What is Ijara Contract?
Ijara is the Sharia-compliant equivalent of a lease. The lessor (often a bank) buys an asset and rents it to the lessee for an agreed rent over a defined period. Ownership stays with the lessor; the lessee gets the use of the asset. Ijara-wa-Iqtina adds an end-of-term sale option.
How It Works
- Operating ijara: rental only; lessor keeps ownership and major maintenance obligations
- Ijara-wa-Iqtina (financial ijara): includes a promise to sell or gift the asset to the lessee at the end
- Rent must be defined; major maintenance and insurance stay with the lessor
- Allows Islamic-compliant financing of cars, equipment, real estate, and aircraft
- Governed by Sharia standards from AAOIFI and IFI Boards
Saudi Context
Saudi banks (Al Rajhi, Alinma, Saudi National Bank) and finance companies offer Ijara extensively — car finance, equipment finance, and commercial real estate.
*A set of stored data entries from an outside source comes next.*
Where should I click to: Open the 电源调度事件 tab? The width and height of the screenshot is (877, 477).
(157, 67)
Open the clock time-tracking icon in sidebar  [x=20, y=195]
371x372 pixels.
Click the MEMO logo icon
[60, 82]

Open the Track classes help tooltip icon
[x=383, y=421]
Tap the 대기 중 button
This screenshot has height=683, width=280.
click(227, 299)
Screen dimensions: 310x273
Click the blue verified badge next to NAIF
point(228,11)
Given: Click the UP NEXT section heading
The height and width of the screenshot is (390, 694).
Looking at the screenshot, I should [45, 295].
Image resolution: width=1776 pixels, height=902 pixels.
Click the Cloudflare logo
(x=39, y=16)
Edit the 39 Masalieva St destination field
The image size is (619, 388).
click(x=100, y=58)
SAMA licenses and supervises the finance companies offering ijara-based products under the Real-Estate Finance and Finance Companies Control Laws.
Example
A Saudi medical clinic buys a SAR 2M MRI machine through ijara-wa-iqtina. The bank owns the machine and rents it to the clinic for SAR 35K/month over five years. At the end, the bank gifts the machine to the clinic under the pre-agreed promise — Sharia-compliant equipment finance.